§ **Source**:
* Begin *

Public housing estate in Yuen Long, Hong Kong

Long Ping Estate (朗屏邨) is a mixed TPS and public housing estate in Wang Chau, Yuen Long, New Territories, Hong Kong, near MTR Long Ping station. It is the third public housing estate in Yuen Long Town and the largest public housing estate in Yuen Long New Town, consisting of fifteen residential blocks completed between 1986 and 1989. Some of the flats were sold to tenants through Tenants Purchase Scheme Phase 6B in 2005.

* End *

§ **Extracted records**:
* Begin *

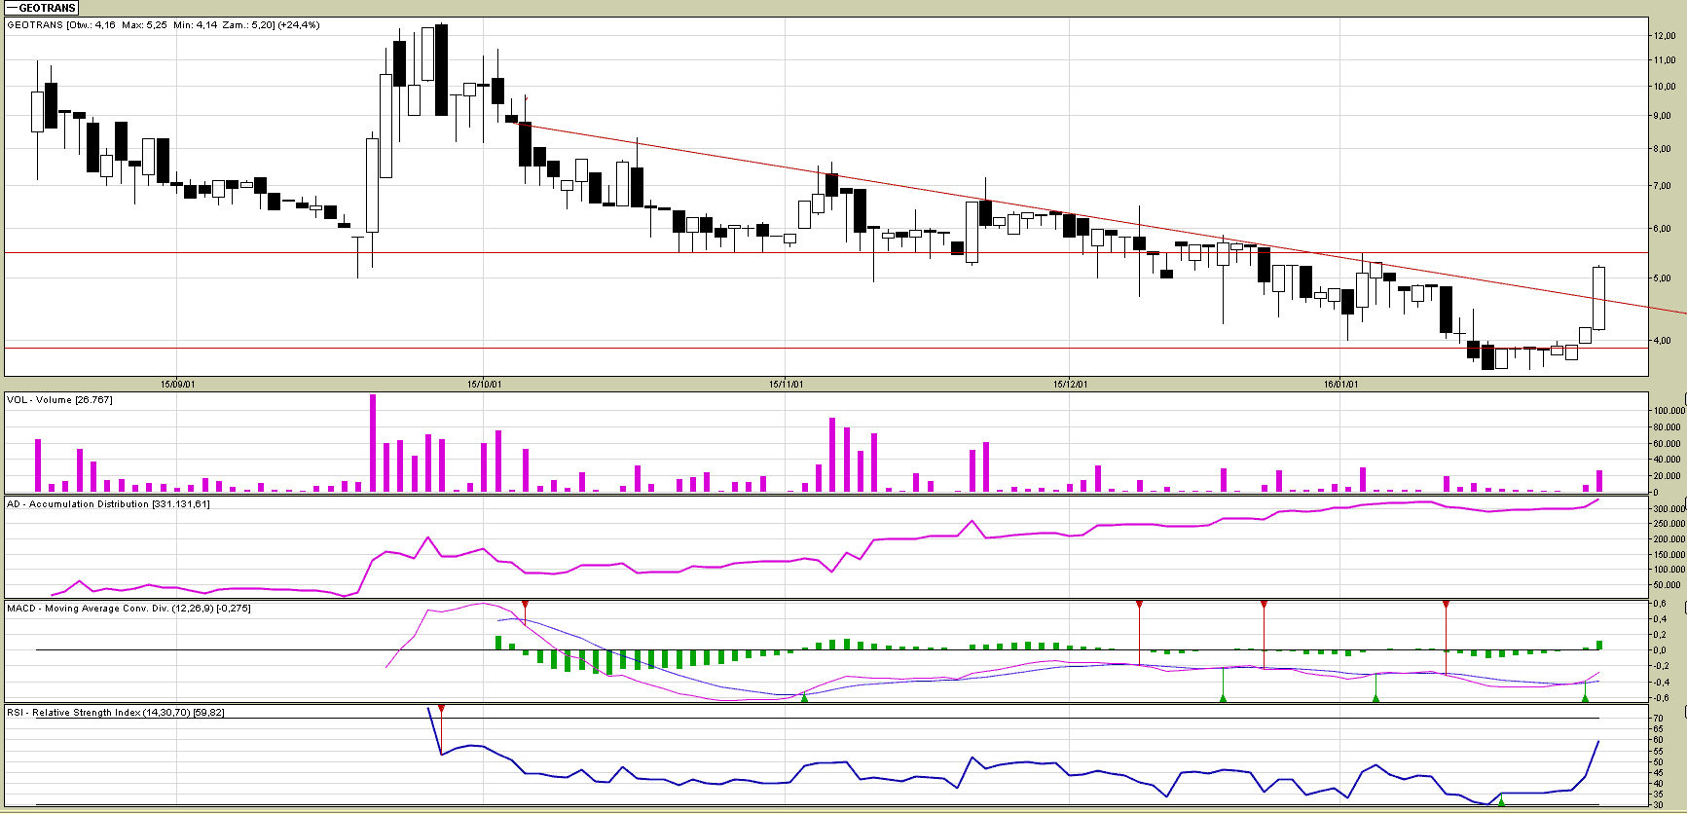Click the latest white candlestick on the far right
Screen dimensions: 1687x814
point(1598,298)
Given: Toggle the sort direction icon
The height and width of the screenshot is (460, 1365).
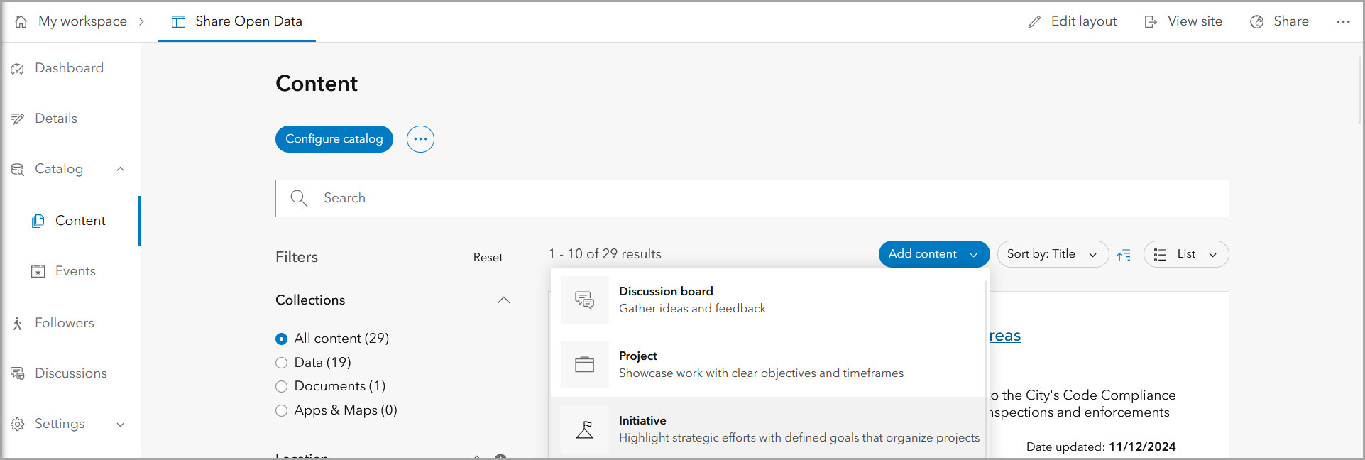Looking at the screenshot, I should coord(1124,255).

* End *

§ **Aim 1**:
According to the Long Ping Estate text, how many residential blocks does the estate have?
§ **Aim 2**:
Reproduce the Long Ping Estate text from "Long Ping Estate" to "6B in 2005.".
§ **Aim 3**:
Pick up the Long Ping Estate text after its last sentence and keep writing.

§ **Answer 1**:
Fifteen residential blocks.

§ **Answer 2**:
Long Ping Estate (朗屏邨) is a mixed TPS and public housing estate in Wang Chau, Yuen Long, New Territories, Hong Kong, near MTR Long Ping station. It is the third public housing estate in Yuen Long Town and the largest public housing estate in Yuen Long New Town, consisting of fifteen residential blocks completed between 1986 and 1989. Some of the flats were sold to tenants through Tenants Purchase Scheme Phase 6B in 2005.

§ **Answer 3**:
==Houses==

| Name | Chinese name | Building type | Completed |
| Yuet Ping House | 悅屏樓 | New slab | 1987 |
| Hor Ping House | 賀屏樓 |
| Shek Ping House | 石屏樓 | 1986 |
| Kang Ping House | 鏡屏樓 |
| Kam Ping House | 錦屏樓 | Double H |
| Sau Ping House | 繡屏樓 |
| Chu Ping House | 珠屏樓 |
| Po Ping House | 寶屏樓 |
| Ngan Ping House | 雁屏樓 | 1989 |
| Yin Ping House | 燕屏樓 |
| Fung Ping House | 鳳屏樓 |
| Cheuk Ping House | 鵲屏樓 |
| Yuk Ping House | 玉屏樓 | Trident 2 | 1986 |
| Wah Ping House | 畫屏樓 | 1989 |
| Hay Ping House | 喜屏樓 |

==Demographics==
According to the 2016 by-census, Long Ping Estate had a population of 23,687. The median age was 45.5 and the majority of residents (97.8 per cent) were of Chinese ethnicity. The average household size was 2.9 people. The median monthly household income of all households (i.e. including both economically active and inactive households) was HK$22,500.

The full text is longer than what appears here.